SlotsPerVecXis defined to be 4 slots and a slot has 4 Bytes. 16 Bytes is the correct vector width. Note that VecX is also used on PPC64 for example. Do you mean that we need to multiply the encoding() by 4? Can't that be fixed without reverting most of the new code? (onlymax_vr = max_fpr + VectorRegister::number_of_registers * VectorRegister::max_slots_per_registerand(encoding() * VectorRegister::max_slots_per_register) + ConcreteRegisterImpl::max_fpr)

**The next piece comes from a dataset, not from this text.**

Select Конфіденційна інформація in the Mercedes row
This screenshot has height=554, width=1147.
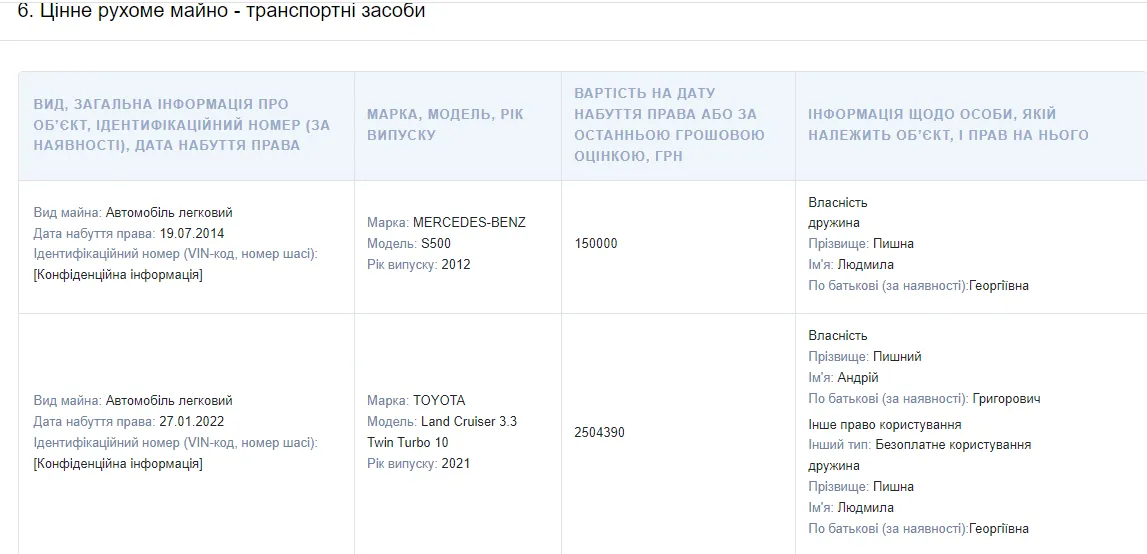click(119, 275)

No, I mean that we need this:
reg_def Z_VR16 ( SOC, SOC, Op_RegF, 16, Z_V16->as_VMReg() );
reg_def Z_VR16_H ( SOC, SOC, Op_RegF, 16, Z_V16->as_VMReg()->next() );
reg_def Z_VR16_J ( SOC, SOC, Op_RegF, 16, Z_V16->as_VMReg()->next(2) );
reg_def Z_VR16_K ( SOC, SOC, Op_RegF, 16, Z_V16->as_VMReg()->next(3) );
and
reg_class z_v_reg(
// Attention: Only these ones are saved & restored at safepoint by RegisterSaver.
//1st 16 VRs overlaps with 1st 16 FPRs.
Z_VR16, Z_VR16_H, Z_VR16_J, Z_VR16_K,
Because without the extra dummy register declarations, Z_VR16 is only allocated a single VMReg, but it needs to be allocated 4. I have no intention of touching anything else in this commit, just restoring the vector register declarations, which were working just fine.
Ok, so on PPC64 we only have one VMReg per VectorRegister. Seems to work. I don't know why s390 needs the individual ones, but that may be better. Except in terms of resource usage and register allocation performance I guess.